Almanlar, A.B.D.’ye son dünya şampiyonu ve son 3 dünya kupasında da final oynayan tek takım olarak gelmişti. Turnuvaya açılış maçında Bolivya’yı 1-0 yenerek başladılar ancak çeyrek finalde Bulgar Letchkov’dan yedikleri kafa golüyle yıkıldılar. 12 yıl sonra Brezilya da son 3 kupada final oynayan takım olarak geldiği Almanya’da çeyrek finalde Fransa karşısında Henry’den yediği golle aynı hayal kırıklığını yaşayacaktı. Dünya kupaları tarihinde hiçbir takım üst üste 4 kez finale gidemedi.

1990 dünya kupasındaki performansıyla Afrika Aslanları lakabını alan Kamerun ise izleyicilere Rusya’ya attığı golle dünya kupaları tarihinin en yaşlı golcüsü olan 42 yaşındaki (42 yıl 39 gün) Roger Milla ile Brezilya karşısında gördüğü kırmızı kartla kupa tarihinin en genç kırmızı kart gören oyuncusu 17 yaşındaki (17 yaş 358 gün) Rigobert Song arasındaki yaş farkından başka bir ilginçlik sunamadan ilk turda elendi.

Kupaya renk katan yalnızca hakemlerin formaları değildi. Meksika kalecisi Campos da maçlara kendi tasarladığı rengarenk formalarla çıkıyordu. İsveç’in kalecisi Ravelli yaptığı ilginç hareketlerle ilgi odağı olmuş hatta doğru mudur bilmem ama deli raporu olduğu bile rivayet edilmişti. Belçikalı Preud-Homme ise Owarian’dan dünya kupaları tarihinin en güzel gollerinden birini yemesine rağmen turnuvanın en iyi kalecisi seçilmişti.

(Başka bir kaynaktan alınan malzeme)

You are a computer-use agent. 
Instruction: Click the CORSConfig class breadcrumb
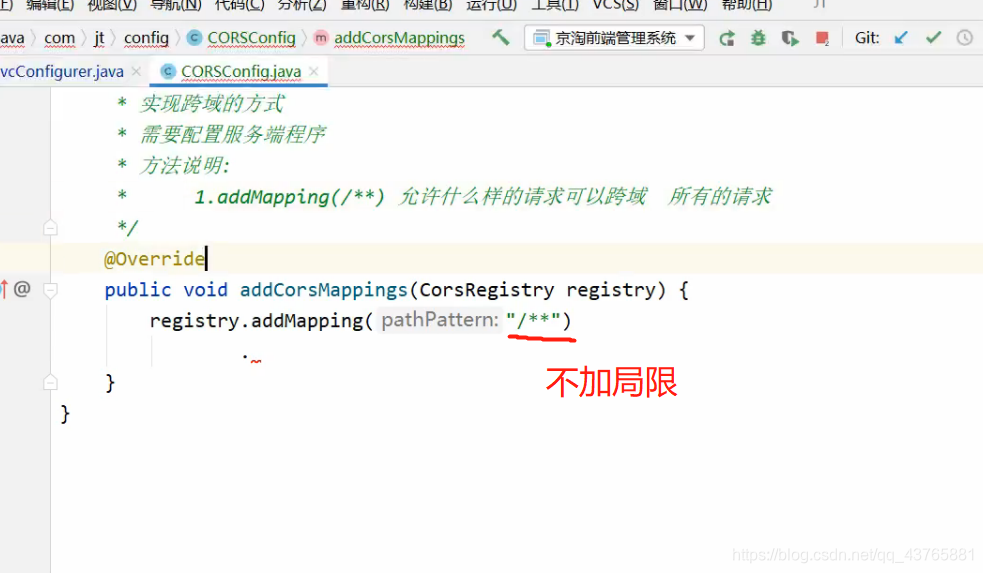[251, 38]
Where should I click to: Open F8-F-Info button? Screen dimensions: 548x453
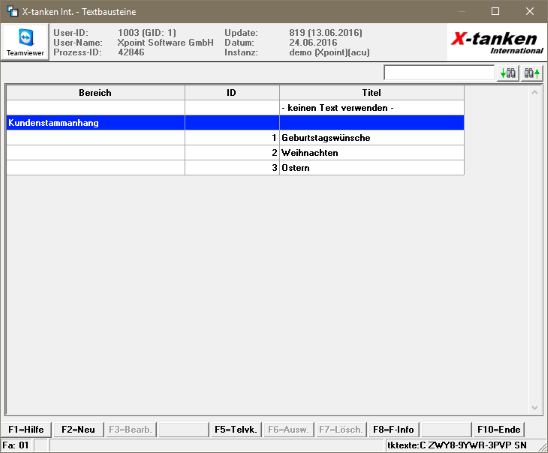[x=394, y=430]
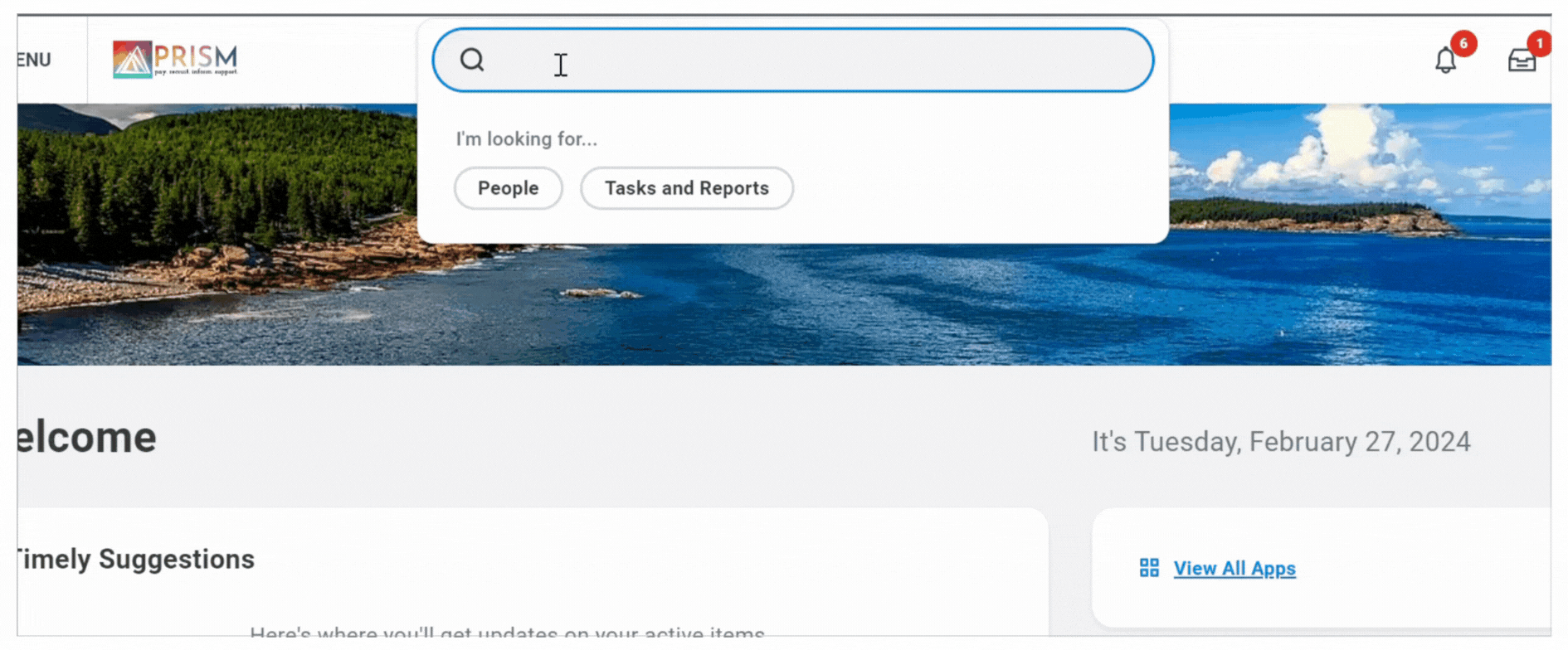Viewport: 1568px width, 650px height.
Task: Click the "I'm looking for..." label
Action: pyautogui.click(x=526, y=138)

İlklerin kupasında final maçı da penaltılara kalarak bir ilke sahne olmuştu. Kupanın sahibi ilk kez penaltılarla belirlenirken İtalyanlar’ın o ana kadar kupadaki kahramanı olan Roberto Baggio futbolla ilgilenen herkesin bugün bile rahatlıkla hatırlayabildiği o son penaltı vuruşunu kalenin üzerinden dışarı göndererek Brezilya’nın dünya şampiyonluğunu ilan etmiş oldu.

Brezilyalı’lar kupayı, turnuva başlamadan 1 ay önce Imola pistinde geçirdiği kaza sonucu hayatını kaybeden Brezilyalı efsane Formula 1 pilotu Ayrton Senna'ya itaf ettiler. Şampiyon Brezilya kupa boyunca bize hep güzel şeyler sunmuştu (2. turda Leonardo’nun A.B.D.’li ramos’a dirsek atıp sol kulağının yakınındaki bir kemiği kırarak oyundan atılması dışında). Romario’nun turnuva boyunca oynadığı futbol, Bebeto’nun çeyrek finaldeki hollanda maçında attığı golden sonra yanına romario ve mazinho’yu da alarak yeni doğan çocuğu mateus’a itafen kollarını beşik gibi sallayarak gerçekleştirdiği gol sevinci ve aynı maçta Branco’nun 40 metreden attığı frikik golü hala hafızalarımızdaki yerlerini koruyor. brezilya kadrosunun 20 sırt numaralı futbolcusu 17 yaşındaki Ronaldo’yu izlemek için ise biraz daha beklememiz gerekiyordu.